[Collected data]
++++
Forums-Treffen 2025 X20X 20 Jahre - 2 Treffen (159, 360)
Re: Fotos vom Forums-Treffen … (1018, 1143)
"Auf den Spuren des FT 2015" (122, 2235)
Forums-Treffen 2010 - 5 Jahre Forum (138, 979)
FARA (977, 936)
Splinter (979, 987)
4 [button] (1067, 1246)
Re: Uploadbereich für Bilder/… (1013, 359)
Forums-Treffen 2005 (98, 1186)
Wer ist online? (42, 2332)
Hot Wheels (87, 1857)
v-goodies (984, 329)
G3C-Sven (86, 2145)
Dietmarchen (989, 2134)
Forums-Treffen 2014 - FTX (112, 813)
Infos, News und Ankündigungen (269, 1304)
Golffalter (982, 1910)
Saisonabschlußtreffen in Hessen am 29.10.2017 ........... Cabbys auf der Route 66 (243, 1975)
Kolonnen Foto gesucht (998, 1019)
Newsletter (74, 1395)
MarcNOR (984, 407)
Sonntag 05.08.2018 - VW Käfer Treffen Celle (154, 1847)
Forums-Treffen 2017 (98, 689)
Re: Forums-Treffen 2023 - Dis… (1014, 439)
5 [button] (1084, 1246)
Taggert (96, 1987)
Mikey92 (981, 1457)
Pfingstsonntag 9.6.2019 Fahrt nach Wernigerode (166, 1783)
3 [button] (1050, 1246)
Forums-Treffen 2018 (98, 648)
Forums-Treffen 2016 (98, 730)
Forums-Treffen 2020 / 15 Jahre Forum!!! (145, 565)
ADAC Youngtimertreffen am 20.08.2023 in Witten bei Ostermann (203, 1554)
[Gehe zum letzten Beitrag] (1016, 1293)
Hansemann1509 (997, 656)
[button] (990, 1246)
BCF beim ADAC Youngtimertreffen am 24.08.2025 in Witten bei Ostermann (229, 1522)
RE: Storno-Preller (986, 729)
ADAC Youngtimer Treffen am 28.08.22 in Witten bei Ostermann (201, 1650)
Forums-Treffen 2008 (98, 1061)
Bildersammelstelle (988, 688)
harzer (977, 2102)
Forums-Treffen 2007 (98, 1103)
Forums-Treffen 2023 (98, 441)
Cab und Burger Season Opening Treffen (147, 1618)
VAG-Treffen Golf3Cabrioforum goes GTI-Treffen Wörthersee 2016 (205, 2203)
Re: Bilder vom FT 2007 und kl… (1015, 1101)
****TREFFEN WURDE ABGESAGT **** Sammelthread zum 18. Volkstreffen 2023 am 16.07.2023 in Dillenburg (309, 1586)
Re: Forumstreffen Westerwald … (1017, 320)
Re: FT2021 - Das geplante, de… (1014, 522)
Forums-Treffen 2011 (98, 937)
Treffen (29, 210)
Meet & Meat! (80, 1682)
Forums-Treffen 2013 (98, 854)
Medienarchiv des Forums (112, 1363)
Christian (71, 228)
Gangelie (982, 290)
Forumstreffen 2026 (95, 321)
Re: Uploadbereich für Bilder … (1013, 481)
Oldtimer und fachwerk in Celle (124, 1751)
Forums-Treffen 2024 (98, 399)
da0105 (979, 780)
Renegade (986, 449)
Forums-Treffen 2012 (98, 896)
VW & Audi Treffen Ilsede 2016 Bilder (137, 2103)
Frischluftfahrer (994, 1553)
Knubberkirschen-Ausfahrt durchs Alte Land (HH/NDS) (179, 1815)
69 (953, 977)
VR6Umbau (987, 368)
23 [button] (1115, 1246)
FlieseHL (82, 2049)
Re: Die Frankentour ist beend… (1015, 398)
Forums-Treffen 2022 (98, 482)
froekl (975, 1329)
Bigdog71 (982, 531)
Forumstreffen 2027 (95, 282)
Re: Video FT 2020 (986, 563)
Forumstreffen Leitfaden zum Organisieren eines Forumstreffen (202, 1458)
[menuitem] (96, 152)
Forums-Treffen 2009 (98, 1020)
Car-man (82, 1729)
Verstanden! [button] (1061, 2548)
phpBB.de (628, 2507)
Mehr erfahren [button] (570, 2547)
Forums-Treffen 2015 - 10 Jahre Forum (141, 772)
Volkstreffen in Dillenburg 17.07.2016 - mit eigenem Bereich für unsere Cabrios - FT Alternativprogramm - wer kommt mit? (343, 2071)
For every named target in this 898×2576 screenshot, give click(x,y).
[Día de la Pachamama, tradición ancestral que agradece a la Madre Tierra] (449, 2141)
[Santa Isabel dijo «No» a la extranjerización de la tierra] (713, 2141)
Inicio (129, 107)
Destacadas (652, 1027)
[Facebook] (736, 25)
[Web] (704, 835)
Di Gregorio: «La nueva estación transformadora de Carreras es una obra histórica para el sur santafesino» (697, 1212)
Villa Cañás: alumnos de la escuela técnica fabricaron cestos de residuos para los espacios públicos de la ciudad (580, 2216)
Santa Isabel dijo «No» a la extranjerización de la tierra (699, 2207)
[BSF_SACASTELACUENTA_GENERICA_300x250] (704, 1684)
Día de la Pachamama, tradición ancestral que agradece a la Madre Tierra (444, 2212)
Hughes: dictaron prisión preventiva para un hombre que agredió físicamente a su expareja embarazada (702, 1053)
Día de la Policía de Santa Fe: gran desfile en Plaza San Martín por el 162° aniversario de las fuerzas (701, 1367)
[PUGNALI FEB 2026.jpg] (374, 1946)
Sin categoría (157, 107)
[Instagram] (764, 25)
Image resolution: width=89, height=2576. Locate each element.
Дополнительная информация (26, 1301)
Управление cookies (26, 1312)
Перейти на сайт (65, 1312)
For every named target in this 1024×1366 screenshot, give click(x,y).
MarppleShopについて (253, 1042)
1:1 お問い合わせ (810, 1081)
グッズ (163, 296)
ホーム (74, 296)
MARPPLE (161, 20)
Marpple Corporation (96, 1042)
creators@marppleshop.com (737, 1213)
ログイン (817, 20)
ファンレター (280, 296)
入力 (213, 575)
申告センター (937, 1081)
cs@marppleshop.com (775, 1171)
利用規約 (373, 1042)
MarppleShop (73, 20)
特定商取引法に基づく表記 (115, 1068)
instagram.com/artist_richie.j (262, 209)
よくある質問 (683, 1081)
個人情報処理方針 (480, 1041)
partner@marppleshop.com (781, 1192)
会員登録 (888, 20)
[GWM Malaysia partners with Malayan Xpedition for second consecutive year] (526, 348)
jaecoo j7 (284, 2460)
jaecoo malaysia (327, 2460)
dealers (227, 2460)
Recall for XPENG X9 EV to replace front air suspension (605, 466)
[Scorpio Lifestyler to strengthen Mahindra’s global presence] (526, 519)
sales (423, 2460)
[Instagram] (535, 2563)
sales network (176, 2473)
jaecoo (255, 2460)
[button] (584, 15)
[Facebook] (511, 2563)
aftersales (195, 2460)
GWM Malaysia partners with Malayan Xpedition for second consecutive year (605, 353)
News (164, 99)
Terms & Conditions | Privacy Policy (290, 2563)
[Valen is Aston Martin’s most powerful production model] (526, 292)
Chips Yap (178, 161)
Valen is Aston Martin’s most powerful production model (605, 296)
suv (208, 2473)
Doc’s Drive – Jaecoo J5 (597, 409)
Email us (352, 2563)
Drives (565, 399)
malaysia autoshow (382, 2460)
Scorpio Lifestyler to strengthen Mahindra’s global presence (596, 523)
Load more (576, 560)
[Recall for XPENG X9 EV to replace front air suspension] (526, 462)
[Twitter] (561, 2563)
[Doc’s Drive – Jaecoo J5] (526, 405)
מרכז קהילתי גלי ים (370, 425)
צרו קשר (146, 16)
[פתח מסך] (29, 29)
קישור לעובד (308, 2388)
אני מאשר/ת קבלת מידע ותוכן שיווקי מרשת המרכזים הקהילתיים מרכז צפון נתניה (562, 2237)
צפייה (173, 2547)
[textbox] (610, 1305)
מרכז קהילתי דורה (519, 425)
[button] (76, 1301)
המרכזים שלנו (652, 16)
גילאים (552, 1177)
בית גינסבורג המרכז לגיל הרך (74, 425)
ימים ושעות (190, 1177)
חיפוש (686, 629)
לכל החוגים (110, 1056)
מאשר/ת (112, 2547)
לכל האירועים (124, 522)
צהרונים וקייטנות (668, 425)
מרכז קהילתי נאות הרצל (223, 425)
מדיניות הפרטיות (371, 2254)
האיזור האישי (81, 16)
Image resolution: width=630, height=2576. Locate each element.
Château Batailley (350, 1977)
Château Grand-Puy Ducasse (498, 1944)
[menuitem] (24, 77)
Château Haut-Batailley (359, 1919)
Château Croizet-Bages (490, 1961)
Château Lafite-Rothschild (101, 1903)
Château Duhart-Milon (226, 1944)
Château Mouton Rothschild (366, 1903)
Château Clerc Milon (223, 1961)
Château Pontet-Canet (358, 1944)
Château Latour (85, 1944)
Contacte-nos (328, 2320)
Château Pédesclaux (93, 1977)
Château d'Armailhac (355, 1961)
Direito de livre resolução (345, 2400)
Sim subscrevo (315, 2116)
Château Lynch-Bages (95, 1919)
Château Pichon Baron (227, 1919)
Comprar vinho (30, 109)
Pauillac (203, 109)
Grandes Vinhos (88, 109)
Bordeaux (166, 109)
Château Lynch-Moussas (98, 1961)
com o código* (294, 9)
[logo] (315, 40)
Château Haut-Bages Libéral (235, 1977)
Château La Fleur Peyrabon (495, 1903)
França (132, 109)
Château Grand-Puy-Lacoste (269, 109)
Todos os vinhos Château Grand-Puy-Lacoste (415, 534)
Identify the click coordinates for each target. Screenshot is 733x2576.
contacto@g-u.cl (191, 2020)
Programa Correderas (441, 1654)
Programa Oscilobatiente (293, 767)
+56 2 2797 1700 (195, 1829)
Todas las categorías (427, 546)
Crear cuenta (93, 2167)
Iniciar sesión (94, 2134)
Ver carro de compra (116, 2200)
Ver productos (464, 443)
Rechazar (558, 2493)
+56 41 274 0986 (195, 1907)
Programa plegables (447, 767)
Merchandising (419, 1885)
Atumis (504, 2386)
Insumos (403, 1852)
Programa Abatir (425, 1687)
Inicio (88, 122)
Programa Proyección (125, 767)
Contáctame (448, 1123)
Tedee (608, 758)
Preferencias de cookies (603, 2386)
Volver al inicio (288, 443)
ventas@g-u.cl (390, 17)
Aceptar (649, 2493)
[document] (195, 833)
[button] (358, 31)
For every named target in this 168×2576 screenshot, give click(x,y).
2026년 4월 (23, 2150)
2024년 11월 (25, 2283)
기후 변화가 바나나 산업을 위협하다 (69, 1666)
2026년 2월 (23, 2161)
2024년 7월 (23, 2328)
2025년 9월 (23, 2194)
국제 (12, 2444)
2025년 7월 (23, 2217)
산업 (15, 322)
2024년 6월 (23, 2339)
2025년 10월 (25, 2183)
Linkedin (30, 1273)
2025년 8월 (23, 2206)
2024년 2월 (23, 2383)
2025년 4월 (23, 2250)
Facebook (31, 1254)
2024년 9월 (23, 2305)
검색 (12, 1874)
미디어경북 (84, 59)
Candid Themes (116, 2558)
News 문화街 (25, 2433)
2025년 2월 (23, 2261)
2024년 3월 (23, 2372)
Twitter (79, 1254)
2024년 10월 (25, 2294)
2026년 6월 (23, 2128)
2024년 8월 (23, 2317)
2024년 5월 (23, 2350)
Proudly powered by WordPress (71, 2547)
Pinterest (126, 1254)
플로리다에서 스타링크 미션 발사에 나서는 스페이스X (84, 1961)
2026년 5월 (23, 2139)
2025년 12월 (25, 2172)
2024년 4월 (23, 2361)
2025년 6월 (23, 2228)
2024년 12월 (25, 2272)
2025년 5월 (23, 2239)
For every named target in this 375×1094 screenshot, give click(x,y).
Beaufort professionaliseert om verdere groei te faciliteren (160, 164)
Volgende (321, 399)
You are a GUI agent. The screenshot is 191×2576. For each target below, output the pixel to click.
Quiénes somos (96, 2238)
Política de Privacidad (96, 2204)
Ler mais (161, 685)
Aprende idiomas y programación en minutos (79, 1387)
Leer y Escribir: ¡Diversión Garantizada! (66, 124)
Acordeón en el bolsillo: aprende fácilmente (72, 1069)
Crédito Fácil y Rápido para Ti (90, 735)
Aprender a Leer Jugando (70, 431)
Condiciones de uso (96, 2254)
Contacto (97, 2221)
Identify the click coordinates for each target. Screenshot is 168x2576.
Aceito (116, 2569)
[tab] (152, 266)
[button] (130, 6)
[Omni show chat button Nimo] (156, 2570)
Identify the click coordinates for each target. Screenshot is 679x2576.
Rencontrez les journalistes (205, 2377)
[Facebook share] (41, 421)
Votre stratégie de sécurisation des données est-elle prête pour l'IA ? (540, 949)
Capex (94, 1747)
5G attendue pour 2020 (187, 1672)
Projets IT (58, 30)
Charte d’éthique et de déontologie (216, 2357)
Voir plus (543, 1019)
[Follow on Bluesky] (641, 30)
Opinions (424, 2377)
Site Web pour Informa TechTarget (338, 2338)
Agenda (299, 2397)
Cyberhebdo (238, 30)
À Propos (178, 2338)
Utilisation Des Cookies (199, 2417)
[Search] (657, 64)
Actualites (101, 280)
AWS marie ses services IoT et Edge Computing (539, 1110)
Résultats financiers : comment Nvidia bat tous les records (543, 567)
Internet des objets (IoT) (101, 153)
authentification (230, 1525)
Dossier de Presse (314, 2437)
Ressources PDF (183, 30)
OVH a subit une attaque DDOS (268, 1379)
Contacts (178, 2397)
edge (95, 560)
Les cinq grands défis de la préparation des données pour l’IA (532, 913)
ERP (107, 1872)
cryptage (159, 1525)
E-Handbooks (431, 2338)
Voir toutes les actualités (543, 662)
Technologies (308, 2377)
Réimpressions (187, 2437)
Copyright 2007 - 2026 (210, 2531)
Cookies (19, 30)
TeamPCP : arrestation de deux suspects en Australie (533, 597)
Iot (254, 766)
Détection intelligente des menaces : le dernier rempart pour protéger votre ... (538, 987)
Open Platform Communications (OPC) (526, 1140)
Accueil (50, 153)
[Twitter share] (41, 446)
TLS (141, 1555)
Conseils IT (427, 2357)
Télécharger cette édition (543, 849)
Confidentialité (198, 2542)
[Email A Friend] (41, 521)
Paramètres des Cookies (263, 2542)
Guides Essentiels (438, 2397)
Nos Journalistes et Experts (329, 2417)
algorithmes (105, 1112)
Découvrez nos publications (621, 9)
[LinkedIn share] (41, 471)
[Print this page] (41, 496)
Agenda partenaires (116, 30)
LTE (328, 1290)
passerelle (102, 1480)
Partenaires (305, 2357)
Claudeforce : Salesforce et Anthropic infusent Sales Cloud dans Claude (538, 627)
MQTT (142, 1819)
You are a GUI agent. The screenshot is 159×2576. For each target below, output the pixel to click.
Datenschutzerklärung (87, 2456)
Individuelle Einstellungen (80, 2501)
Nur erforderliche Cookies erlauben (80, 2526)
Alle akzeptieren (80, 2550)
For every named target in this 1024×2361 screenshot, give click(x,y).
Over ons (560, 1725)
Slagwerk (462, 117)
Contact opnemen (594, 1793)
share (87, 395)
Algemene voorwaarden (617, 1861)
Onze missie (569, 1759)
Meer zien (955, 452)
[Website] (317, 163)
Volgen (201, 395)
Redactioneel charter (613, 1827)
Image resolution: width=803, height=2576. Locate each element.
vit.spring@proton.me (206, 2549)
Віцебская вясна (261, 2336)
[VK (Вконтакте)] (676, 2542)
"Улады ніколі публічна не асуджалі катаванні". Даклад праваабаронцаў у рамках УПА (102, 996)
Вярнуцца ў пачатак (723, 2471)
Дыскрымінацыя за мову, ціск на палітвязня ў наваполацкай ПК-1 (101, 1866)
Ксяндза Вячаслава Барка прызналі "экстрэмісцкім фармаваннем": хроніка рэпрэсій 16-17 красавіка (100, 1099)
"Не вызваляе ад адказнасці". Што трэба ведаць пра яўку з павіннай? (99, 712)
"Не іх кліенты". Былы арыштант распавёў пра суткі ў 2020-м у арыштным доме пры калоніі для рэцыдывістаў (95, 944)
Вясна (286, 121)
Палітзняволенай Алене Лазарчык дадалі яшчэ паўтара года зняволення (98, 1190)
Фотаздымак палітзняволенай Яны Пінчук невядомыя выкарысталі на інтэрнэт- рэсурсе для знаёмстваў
++++
**What to produce:**
A verbatim transcription is needed of the lines above, starting at the line with "2026년 2월 (23, 2161)" and ending at the line with "AWS marie ses", both included, and of nothing else.

**Written solution:**
2026년 2월 (23, 2161)
2024년 7월 (23, 2328)
2025년 9월 (23, 2194)
국제 (12, 2444)
2025년 7월 (23, 2217)
산업 (15, 322)
2024년 6월 (23, 2339)
2025년 10월 (25, 2183)
Linkedin (30, 1273)
2025년 8월 (23, 2206)
2024년 2월 (23, 2383)
2025년 4월 (23, 2250)
Facebook (31, 1254)
2024년 9월 (23, 2305)
검색 (12, 1874)
미디어경북 (84, 59)
Candid Themes (116, 2558)
News 문화街 (25, 2433)
2025년 2월 (23, 2261)
2024년 3월 (23, 2372)
Twitter (79, 1254)
2024년 10월 (25, 2294)
2026년 6월 (23, 2128)
2024년 8월 (23, 2317)
2024년 5월 (23, 2350)
Proudly powered by WordPress (71, 2547)
Pinterest (126, 1254)
플로리다에서 스타링크 미션 발사에 나서는 스페이스X (84, 1961)
2026년 5월 (23, 2139)
2025년 12월 (25, 2172)
2024년 4월 (23, 2361)
2025년 6월 (23, 2228)
2024년 12월 (25, 2272)
2025년 5월 (23, 2239)
For every named target in this 375×1094 screenshot, give click(x,y).
Beaufort professionaliseert om verdere groei te faciliteren (160, 164)
Volgende (321, 399)
You are a GUI agent. The screenshot is 191×2576. For each target below, output the pixel to click.
Quiénes somos (96, 2238)
Política de Privacidad (96, 2204)
Ler mais (161, 685)
Aprende idiomas y programación en minutos (79, 1387)
Leer y Escribir: ¡Diversión Garantizada! (66, 124)
Acordeón en el bolsillo: aprende fácilmente (72, 1069)
Crédito Fácil y Rápido para Ti (90, 735)
Aprender a Leer Jugando (70, 431)
Condiciones de uso (96, 2254)
Contacto (97, 2221)
Identify the click coordinates for each target. Screenshot is 168x2576.
Aceito (116, 2569)
[tab] (152, 266)
[button] (130, 6)
[Omni show chat button Nimo] (156, 2570)
Identify the click coordinates for each target. Screenshot is 679x2576.
Rencontrez les journalistes (205, 2377)
[Facebook share] (41, 421)
Votre stratégie de sécurisation des données est-elle prête pour l'IA ? (540, 949)
Capex (94, 1747)
5G attendue pour 2020 (187, 1672)
Projets IT (58, 30)
Charte d’éthique et de déontologie (216, 2357)
Voir plus (543, 1019)
[Follow on Bluesky] (641, 30)
Opinions (424, 2377)
Site Web pour Informa TechTarget (338, 2338)
Agenda (299, 2397)
Cyberhebdo (238, 30)
À Propos (178, 2338)
Utilisation Des Cookies (199, 2417)
[Search] (657, 64)
Actualites (101, 280)
AWS marie ses services IoT et Edge Computing (539, 1110)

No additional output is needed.